> **Passage provided**
- - - -
Now and then I idly wonder where these pigeons will be in two years’ time. Will they, stubborn creatures, continue to loiter in front of what will then be a row of low-rise townhouses? Or will they relocate to the corner of 10th and Watson, to what will then be one of Vancouver’s largest private parks? Or perhaps they will want the grandest view around and nestle themselves on top of the Independent’s 21-storey tower. Will residents put up with this unwanted encroachment on their property? I mean, shitting on the pets is one thing – thank goodness for the on-site dog spa – but those dry cleaning bills add up. Living in a city is about uneasy community. It is only a matter of time before some are made to feel unwelcome.

If anything, the way the city has handled Rize’s rezoning of 285 East 10th has only underscored how beyond our control this whole phenomenon is. The Residents Association of Mount Pleasant has been on the developer’s case since this project’s inception five years ago, even filing a suit against the City of Vancouver last August over its final plan, which was upscaled from what council approved in 2012. Nevertheless, the city granted final approval on November 25th of 2014, allowing construction of a building that nobody I’ve spoken to in the community wants. I suppose we shouldn’t be too surprised.

It might be useful to take a look at successful neighbourhood movements of Vancouver’s past, such as the stands taken in the 1960s and 70s against Project 200 in Gastown, as well as the Chinatown Freeway.[1] In the end these successes have been followed by such dramatic upscaling in property values that increasingly-disenfranchised residents can no longer afford what they sought to preserve. It is not clear that groups like RAMP in Mount Pleasant have learned from this history, and their critique of the Rize development often doesn’t even take affordability into account. Instead they contend that the condo is out of character with the neighbourhood. The failure to address what “character” and “preservation” even mean, as entrenched residents increasingly find they can no longer afford rent in their neighborhood, only underscores how the fight against gentrification means little when it’s stuck inside of a middle class vacuum. The situation today is complicated by Vancouver’s desirability on the world stage which, along with a peculiar host of political and environmental factors, has led to a system of urban planning favouring those developers with the most money to throw around (CACs, anyone?).
- - - -
> **Entries**
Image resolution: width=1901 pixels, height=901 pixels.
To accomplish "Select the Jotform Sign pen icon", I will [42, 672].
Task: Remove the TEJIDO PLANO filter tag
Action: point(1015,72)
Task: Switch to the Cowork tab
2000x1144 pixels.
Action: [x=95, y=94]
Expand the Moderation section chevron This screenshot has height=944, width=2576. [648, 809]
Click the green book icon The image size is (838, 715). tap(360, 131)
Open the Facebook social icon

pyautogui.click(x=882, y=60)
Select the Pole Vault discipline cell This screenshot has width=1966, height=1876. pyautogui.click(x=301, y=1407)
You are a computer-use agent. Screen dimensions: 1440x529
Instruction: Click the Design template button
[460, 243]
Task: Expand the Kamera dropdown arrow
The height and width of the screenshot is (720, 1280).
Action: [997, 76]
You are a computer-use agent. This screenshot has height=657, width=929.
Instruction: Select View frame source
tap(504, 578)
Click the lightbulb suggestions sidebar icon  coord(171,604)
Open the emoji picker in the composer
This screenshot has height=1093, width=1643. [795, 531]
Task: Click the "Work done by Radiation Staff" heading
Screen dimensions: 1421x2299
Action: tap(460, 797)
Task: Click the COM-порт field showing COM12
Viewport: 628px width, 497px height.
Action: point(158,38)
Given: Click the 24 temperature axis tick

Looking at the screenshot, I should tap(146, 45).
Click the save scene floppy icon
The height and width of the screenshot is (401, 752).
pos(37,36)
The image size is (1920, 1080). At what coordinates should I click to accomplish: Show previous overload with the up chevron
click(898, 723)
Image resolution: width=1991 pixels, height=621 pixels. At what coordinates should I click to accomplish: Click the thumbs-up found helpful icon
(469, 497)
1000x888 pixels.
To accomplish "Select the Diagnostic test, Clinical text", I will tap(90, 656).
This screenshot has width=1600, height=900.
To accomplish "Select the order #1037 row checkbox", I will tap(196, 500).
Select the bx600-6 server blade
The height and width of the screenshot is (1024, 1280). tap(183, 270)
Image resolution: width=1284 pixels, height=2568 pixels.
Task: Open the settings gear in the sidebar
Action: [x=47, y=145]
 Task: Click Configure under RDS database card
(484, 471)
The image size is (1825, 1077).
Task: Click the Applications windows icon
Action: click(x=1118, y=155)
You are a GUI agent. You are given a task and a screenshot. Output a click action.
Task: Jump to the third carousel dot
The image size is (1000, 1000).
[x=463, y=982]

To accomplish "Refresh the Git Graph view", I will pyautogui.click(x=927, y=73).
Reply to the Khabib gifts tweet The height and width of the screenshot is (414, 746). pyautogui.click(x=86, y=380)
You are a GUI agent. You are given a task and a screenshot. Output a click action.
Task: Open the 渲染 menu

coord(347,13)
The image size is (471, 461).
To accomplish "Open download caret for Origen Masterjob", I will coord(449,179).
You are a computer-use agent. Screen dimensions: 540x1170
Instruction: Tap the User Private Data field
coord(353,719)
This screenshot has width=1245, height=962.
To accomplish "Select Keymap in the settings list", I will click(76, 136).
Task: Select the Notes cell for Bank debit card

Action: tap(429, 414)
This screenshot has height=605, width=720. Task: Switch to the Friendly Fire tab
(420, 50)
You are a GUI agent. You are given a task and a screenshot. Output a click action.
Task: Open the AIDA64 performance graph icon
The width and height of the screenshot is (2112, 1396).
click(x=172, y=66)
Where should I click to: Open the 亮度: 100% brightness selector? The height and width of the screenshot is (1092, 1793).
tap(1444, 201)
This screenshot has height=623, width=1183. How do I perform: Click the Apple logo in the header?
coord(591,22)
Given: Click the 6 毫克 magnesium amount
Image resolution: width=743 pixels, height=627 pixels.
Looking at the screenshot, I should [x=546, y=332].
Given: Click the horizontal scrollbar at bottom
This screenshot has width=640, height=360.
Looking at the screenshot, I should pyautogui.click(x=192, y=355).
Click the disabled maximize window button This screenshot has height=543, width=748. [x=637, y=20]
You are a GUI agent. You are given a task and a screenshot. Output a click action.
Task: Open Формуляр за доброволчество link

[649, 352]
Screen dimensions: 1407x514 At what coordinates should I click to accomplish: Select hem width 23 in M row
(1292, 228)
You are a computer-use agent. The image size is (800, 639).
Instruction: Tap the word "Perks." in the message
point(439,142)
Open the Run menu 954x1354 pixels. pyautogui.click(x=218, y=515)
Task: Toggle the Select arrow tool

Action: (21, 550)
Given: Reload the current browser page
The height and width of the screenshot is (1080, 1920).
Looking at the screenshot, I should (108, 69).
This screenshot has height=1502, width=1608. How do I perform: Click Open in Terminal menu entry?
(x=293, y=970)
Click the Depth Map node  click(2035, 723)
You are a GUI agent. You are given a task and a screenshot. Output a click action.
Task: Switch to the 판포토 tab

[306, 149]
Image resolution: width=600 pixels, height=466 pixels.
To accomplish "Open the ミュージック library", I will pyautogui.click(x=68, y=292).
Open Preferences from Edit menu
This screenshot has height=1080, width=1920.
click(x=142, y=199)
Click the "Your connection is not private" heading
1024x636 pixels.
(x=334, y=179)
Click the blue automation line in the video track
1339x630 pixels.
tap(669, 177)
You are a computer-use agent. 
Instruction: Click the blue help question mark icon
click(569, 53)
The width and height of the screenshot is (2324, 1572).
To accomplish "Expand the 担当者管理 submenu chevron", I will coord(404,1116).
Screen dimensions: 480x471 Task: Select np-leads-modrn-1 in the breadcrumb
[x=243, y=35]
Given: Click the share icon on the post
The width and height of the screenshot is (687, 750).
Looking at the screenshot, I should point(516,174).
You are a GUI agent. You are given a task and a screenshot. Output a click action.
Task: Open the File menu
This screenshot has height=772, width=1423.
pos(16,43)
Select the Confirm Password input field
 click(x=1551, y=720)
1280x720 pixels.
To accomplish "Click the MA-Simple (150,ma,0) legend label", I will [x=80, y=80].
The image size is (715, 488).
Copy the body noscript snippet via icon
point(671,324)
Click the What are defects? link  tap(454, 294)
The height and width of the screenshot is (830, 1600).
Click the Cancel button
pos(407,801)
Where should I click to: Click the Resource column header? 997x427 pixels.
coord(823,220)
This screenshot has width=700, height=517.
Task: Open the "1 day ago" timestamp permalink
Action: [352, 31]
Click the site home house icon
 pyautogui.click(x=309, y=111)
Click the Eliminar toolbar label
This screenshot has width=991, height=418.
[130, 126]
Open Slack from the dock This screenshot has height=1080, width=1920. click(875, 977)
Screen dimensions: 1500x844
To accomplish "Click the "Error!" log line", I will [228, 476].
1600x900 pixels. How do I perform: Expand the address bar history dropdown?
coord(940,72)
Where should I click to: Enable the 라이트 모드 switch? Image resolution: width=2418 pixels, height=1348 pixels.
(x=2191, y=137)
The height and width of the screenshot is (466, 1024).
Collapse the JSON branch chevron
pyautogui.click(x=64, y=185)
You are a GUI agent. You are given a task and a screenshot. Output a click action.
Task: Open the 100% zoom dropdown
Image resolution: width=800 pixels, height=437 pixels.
- - - -
> **Written instruction 1**
Using the passage on Mount Pleasant, answer these:
(a) How many storeys tall is the Independent's tower?
(b) On what date did the city grant final approval for the Rize project?
(c) Which two past Vancouver neighbourhood stands does the passage name?
> **Written instruction 2**
Reproduce the part of the passage on Mount Pleasant starting with "Now and then" and going on through "to feel unwelcome.".

> **Correct response 1**
(a) 21 storeys.
(b) November 25th of 2014.
(c) The stand against Project 200 in Gastown and the stand against the Chinatown Freeway.

> **Correct response 2**
Now and then I idly wonder where these pigeons will be in two years’ time. Will they, stubborn creatures, continue to loiter in front of what will then be a row of low-rise townhouses? Or will they relocate to the corner of 10th and Watson, to what will then be one of Vancouver’s largest private parks? Or perhaps they will want the grandest view around and nestle themselves on top of the Independent’s 21-storey tower. Will residents put up with this unwanted encroachment on their property? I mean, shitting on the pets is one thing – thank goodness for the on-site dog spa – but those dry cleaning bills add up. Living in a city is about uneasy community. It is only a matter of time before some are made to feel unwelcome.